町の担当者が船舶や航空機で島外避難する計画を示すと、頭を抱えたり、資料を凝視して眉間にしわを寄せたりする住民の姿があった。「戦争がある前提なのか」「家も捨て、畑も捨て、墓も捨て、島を出るには『納得』が必要だ。それが全くない」と疑問をあらわにし、「避難しない」との意見も多く上がった。
九州への避難方法の説明直後、最前列に座っていた後間(こしま)正輝さん(75)が割って入った。「そんなことあり得る話なのか」。後間さんは質疑応答で避難計画に納得できないと怒りをぶつけた。「(そもそも)日本は戦争ができる国なのか。なぜ与那国の人が島を出ていかないといけないのか。俺は行かない」。別の男性も続いた。「私は避難しない。島に残る」。島外避難に否定的な意見が相次ぎ、町担当者は「この避難計画は本当は実施したくない」「万が一のために」作成していると苦しい胸中を吐露した。
別の男性は「住民の生き死にに関わる大事な問題だ。なぜ内閣府の担当者を呼ばないのか」とただした。東浜(ありはま)妃敏(ひとし)さん(63)は立ち上がり「町民の命がかかってるのに、なぜ町長がいないのか」と追及。譜久嶺弘幸副町長がうつむき気味に「諸事情で」と答えるにとどまった。
このほか、住民からの「避難は強制か」との質問に、町担当者は「国民保護法で法的義務は生じるが、強制力はない」と答えた。
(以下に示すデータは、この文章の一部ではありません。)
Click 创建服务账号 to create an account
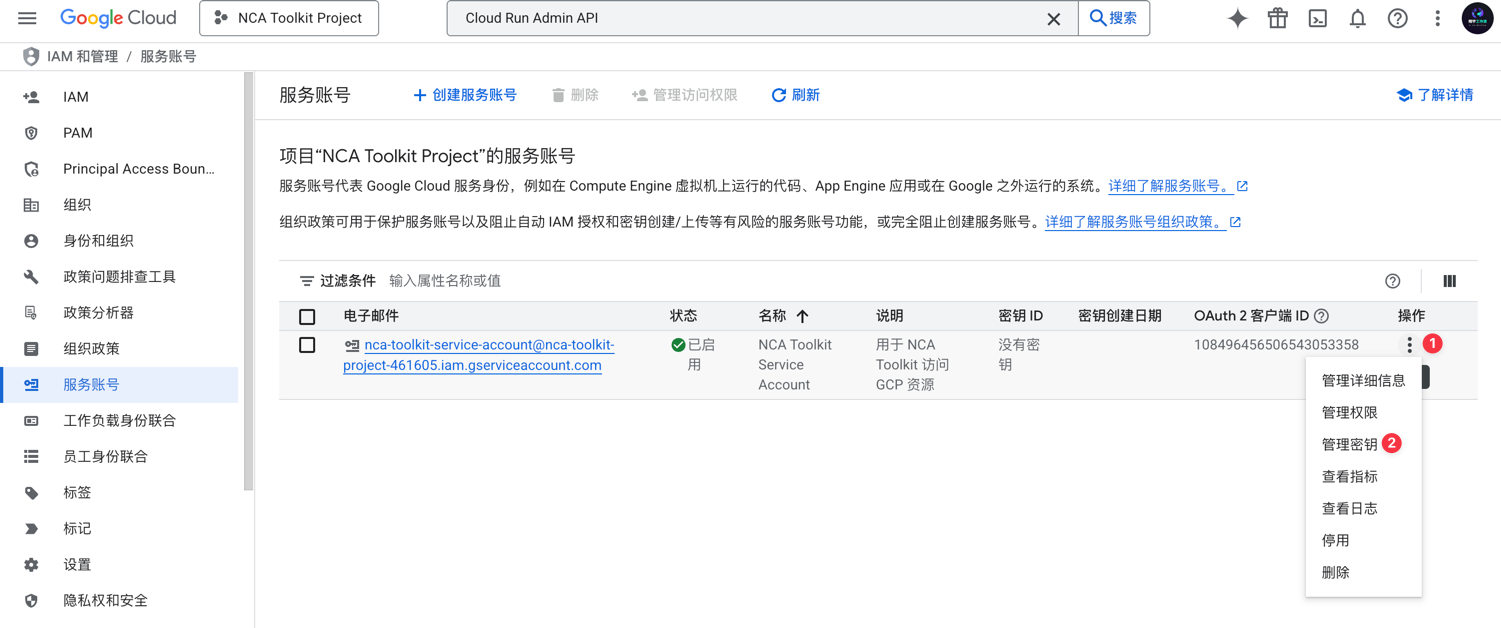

「避難せず島に残った住民の生活保障を国がしっかり示すべきではないか」との問いには、「確認して(後日)報告したい」と述べた。島内のガマに避難するとの意見もあり、担当者はガマへの避難が可能か国の関係者にも「ガマを見てもらった」と明かした。
陸上自衛隊与那国駐屯地の鵜川優一郎司令も「住民の意見を聞きたい」と、住民側の席に座って参加した。住民から自衛隊に対する厳しい意見がいくつか出たことを受け、鵜川司令は「住民を守らないというのは一切ない」などと述べた。